Он показал рецензию Лапшакову. Тот прочел ее неожиданно быстро и также неожиданно для Сашки поставил в номер, пояснив с улыбкой, что тем самым их многотиражка обойдет даже большие газеты. Что он имел в виду, Сашка не понял, но уточнять не стал, главное, что рецензия оказалась настоящей, а не никому не нужным сочинением.

Вышедшую газету прочли все «пегасовцы», но никто ничего не сказал.

Попала газета и к Черникову. Скорее всего через Баяра, тот сошелся с Борисом Ивановичем на почве трепетного отношения к «Новому миру» и теперь часто бывал у того.

Черников наведался в институт по делам (писал для «Восточки» материал о научной работе в политехе), сначала покритиковал за поверхностность рецензии, а потом похвалил за смелость.

– Для студенческой аудитории в самый раз. Доходчиво, и кое-что верно подмечено, – подвел итог он. – Главное, ты первый отреагировал, так сказать, из народа. Маститых опередил… Им теперь отмолчаться не удастся… В субботу соберется писательская братия, околитературные круги, вход свободный, настоятельно советую побывать.
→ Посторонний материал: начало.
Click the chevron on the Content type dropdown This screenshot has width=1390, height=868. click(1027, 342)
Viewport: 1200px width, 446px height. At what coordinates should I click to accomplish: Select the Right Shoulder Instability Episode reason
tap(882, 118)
Надо привыкать к среде, в которой вариться собираешься…

Иммунитет приобретать от лести да зависти… И, кстати, Сергеев хотел с тобой поговорить…
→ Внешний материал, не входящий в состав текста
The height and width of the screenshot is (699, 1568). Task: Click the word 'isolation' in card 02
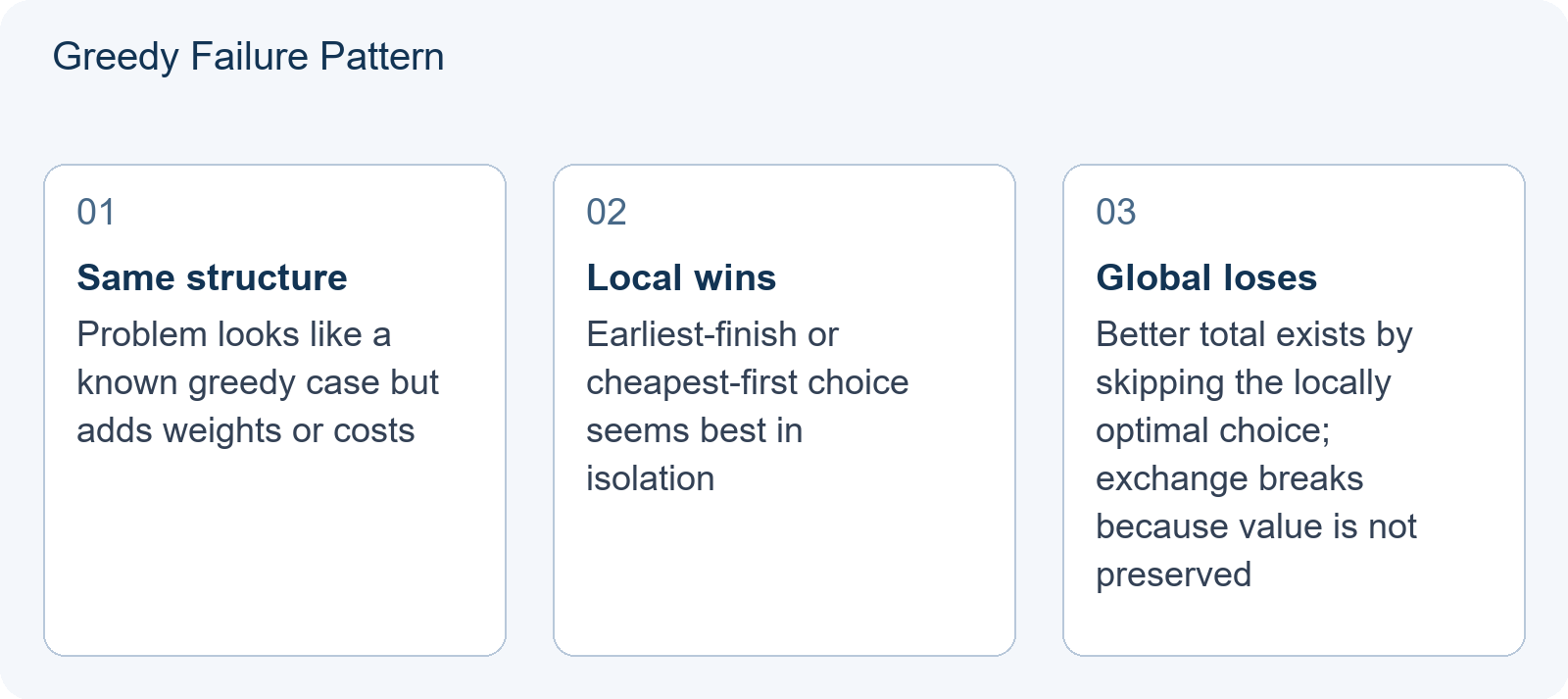click(x=651, y=478)
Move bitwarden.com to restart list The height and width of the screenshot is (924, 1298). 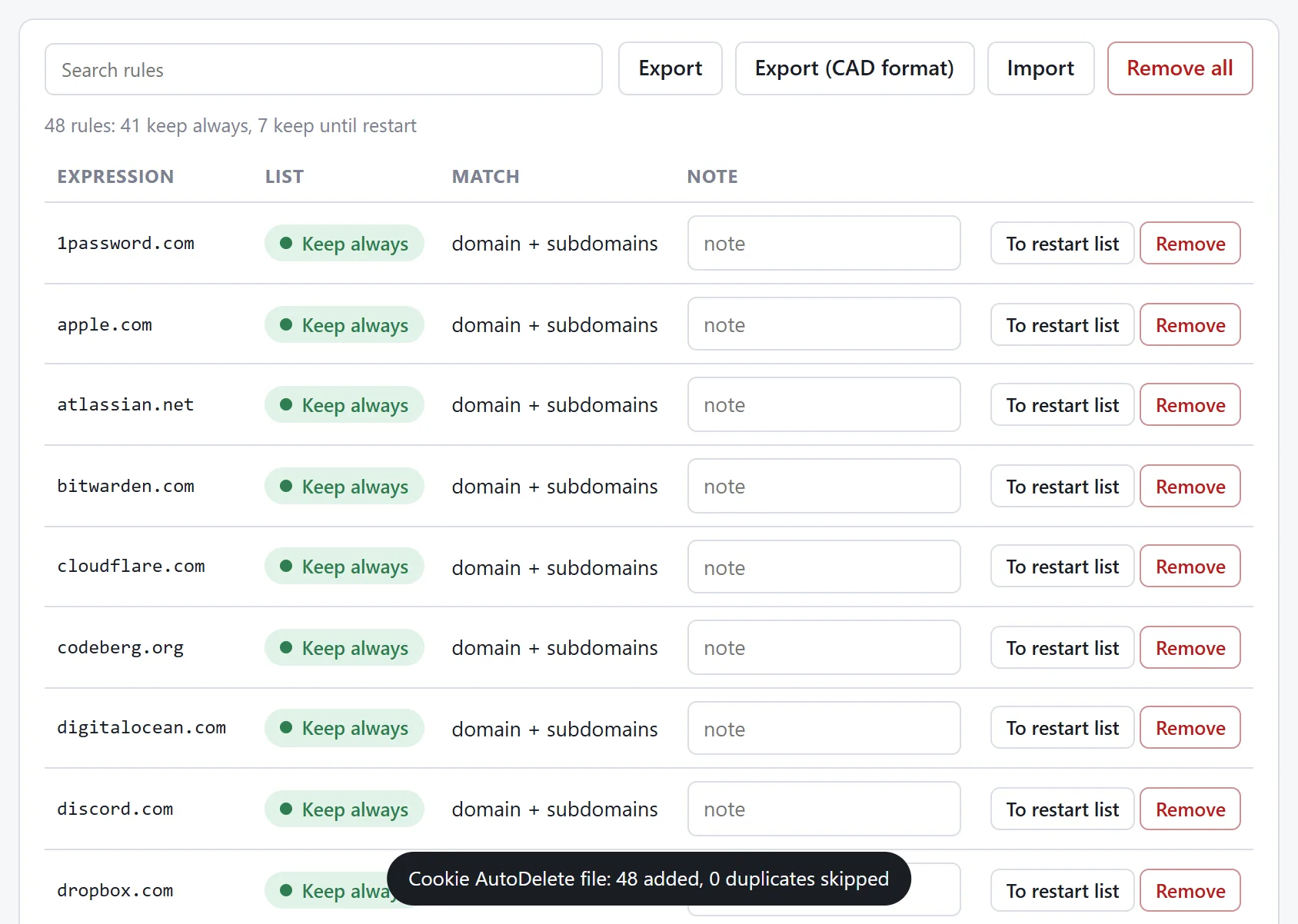tap(1062, 487)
Сашке не терпелось спросить, понравился тому рассказ или нет, но не решился.

Страшно хотелось похвастаться приглашением на собрание писателей (он воспринял это предложение именно как приглашение) перед сокурсниками или «пегасовцами», но сдержался, отдавая себе отчет, что первым это совсем неинтересно, а вторые могут позавидовать. Проговорился только Маше, но, как и следовало ожидать, та отнеслась к новости без интереса и только посожалела, что он не приедет к ней в Ангарск в субботу. И даже надулась, явно демонстрируя, что выбор между ней и какими-то писателями он сделал неверно.

Но, признаться, стоя перед двухэтажным особняком на одной из тихих улочек в центре города, вывеска на котором уведомляла, что именно здесь и обитают писатели, он малодушно подумал, что лучше было бы гулять сейчас с Машей по Ангарску. Наконец, решился, вошел. И понял, что никто ни о чем спрашивать его не будет. Разделся в маленьком гардеробе, стал лавировать среди знакомых друг другу и незнакомых ему солидных и несуетливых мужей.
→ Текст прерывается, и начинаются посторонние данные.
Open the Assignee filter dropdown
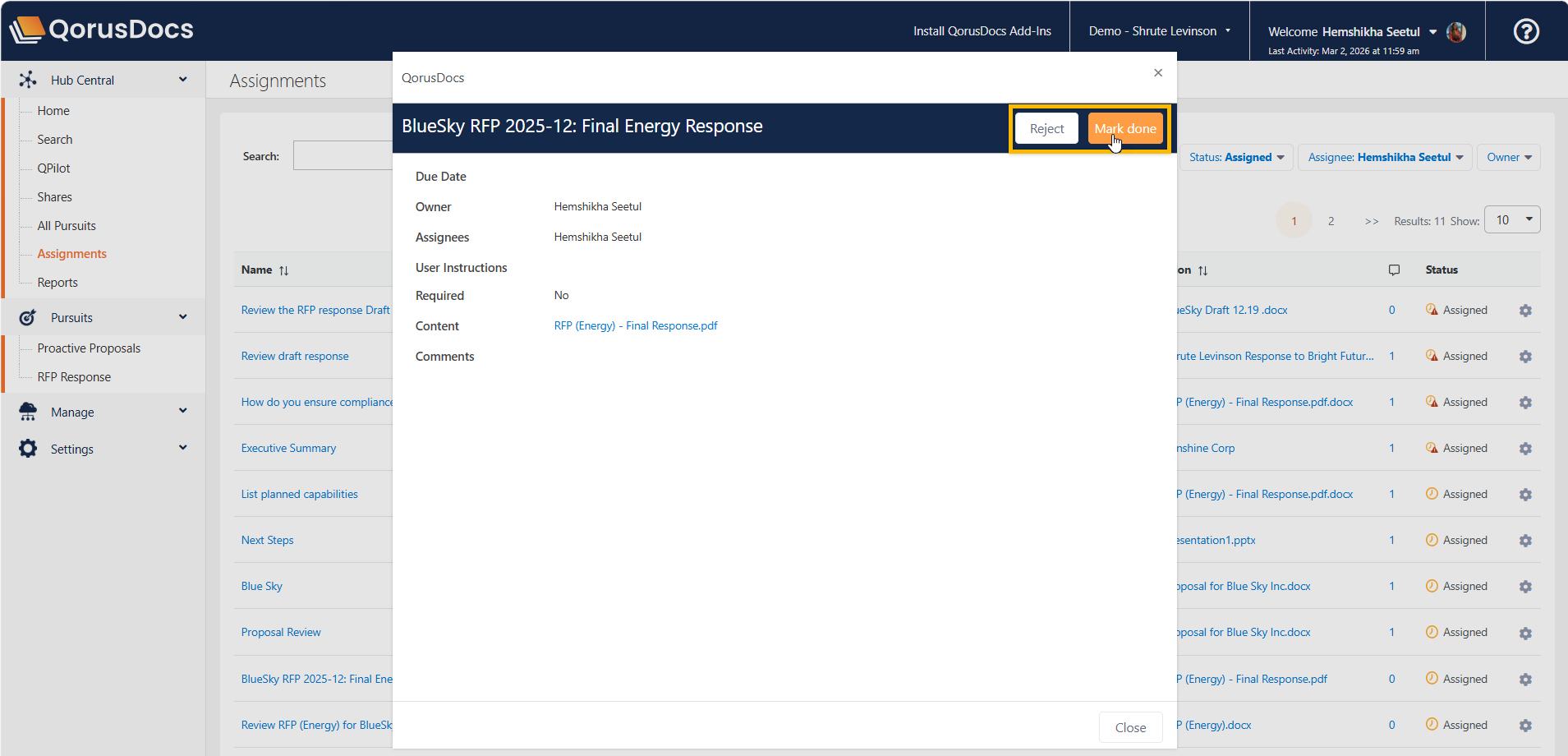The width and height of the screenshot is (1568, 756). pos(1385,157)
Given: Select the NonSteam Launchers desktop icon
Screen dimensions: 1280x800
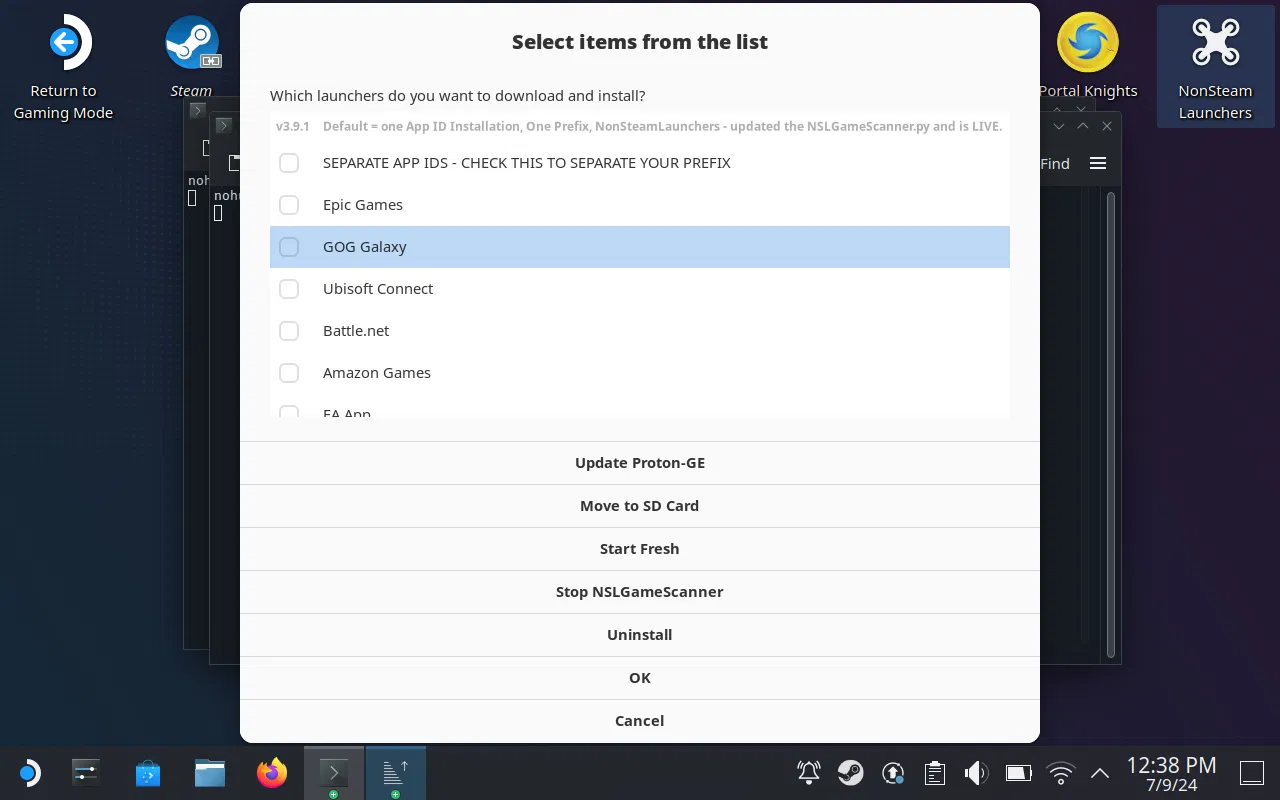Looking at the screenshot, I should (1215, 66).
Обрадовался, когда среди них увидел Баяра, который, казалось, чувствовал себя здесь в своей тарелке. Они устроились в самом конце небольшого зала, отдавая себе отчет, что гости здесь они явно непрошеные, стоически выдерживая проницательные взгляды серьезных и не очень писателей и кое-кого узнавая.

Импозантный и еще не старый поэт, публиковавшийся в «молодежке» под псевдонимом Владимир Скиф (Сашка однажды был на его вечере в институте), завсегдатаем прохаживался по залу, меняя маршрут от одного маститого к другому, словно теплоход, заблудившийся в тумане.

Высокая и худенькая молодая женщина с ярко горящими глазами, присевшая в первых рядах, периодически оборачивалась и перекидывалась фразами то с одним, то с другим писателем. Она тоже была здесь своей, хотя выглядела ненамного старше Сашки. Он на всякий случай поинтересовался у Баяра, кто это, но, как и следовало ожидать, тот не знал.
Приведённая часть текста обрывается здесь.